▶ _Exercise task_
Duplicate the lines from the one containing "Task: Open help for 確定反映" up to and including the one containing "Viewport: 1080px width, 903px height.".

▶ _Listed records_
------------------------------------------------------------

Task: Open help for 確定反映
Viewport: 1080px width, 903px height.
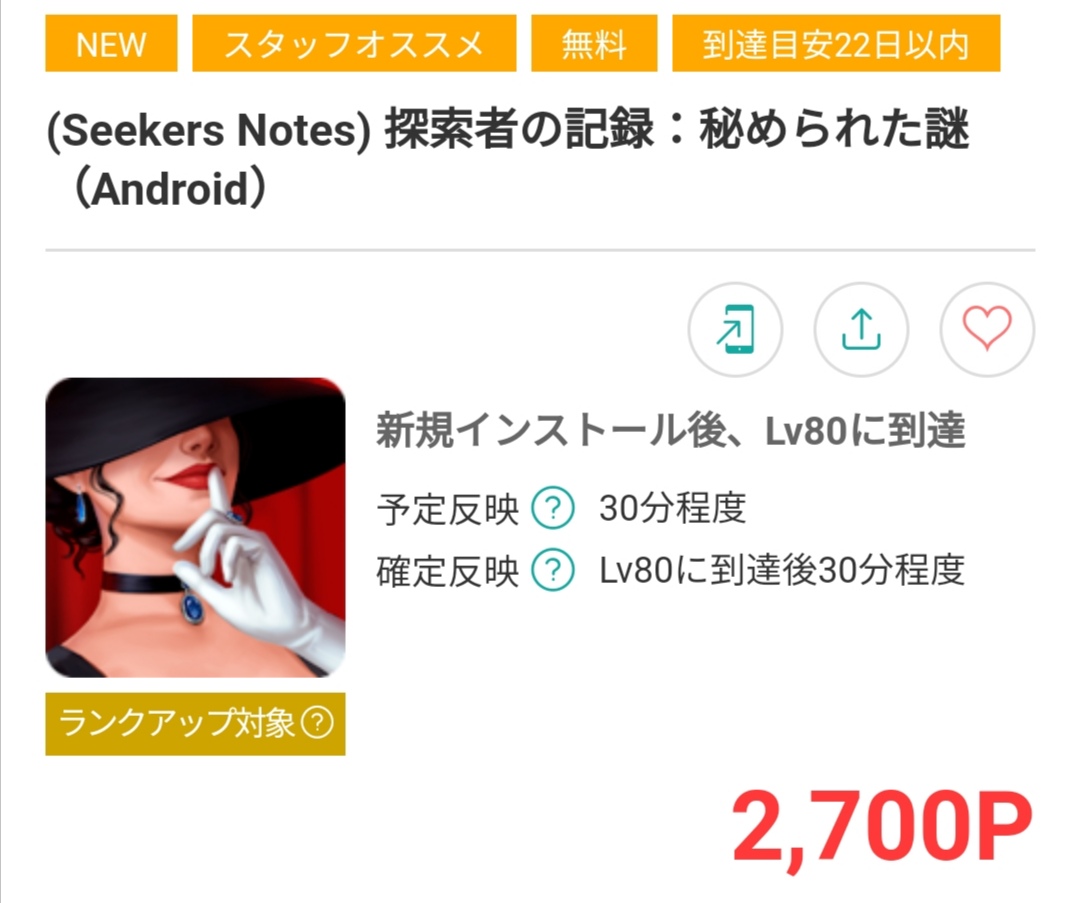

------------------------------------------------------------

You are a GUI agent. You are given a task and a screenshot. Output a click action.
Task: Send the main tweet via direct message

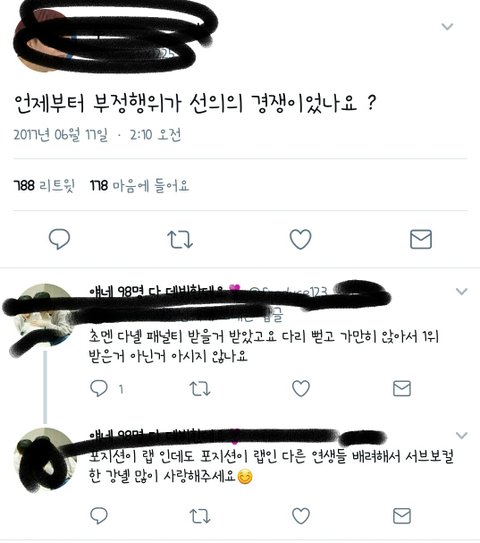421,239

------------------------------------------------------------

▶ _Problem solution_
Task: Open help for 確定反映
Viewport: 1080px width, 903px height.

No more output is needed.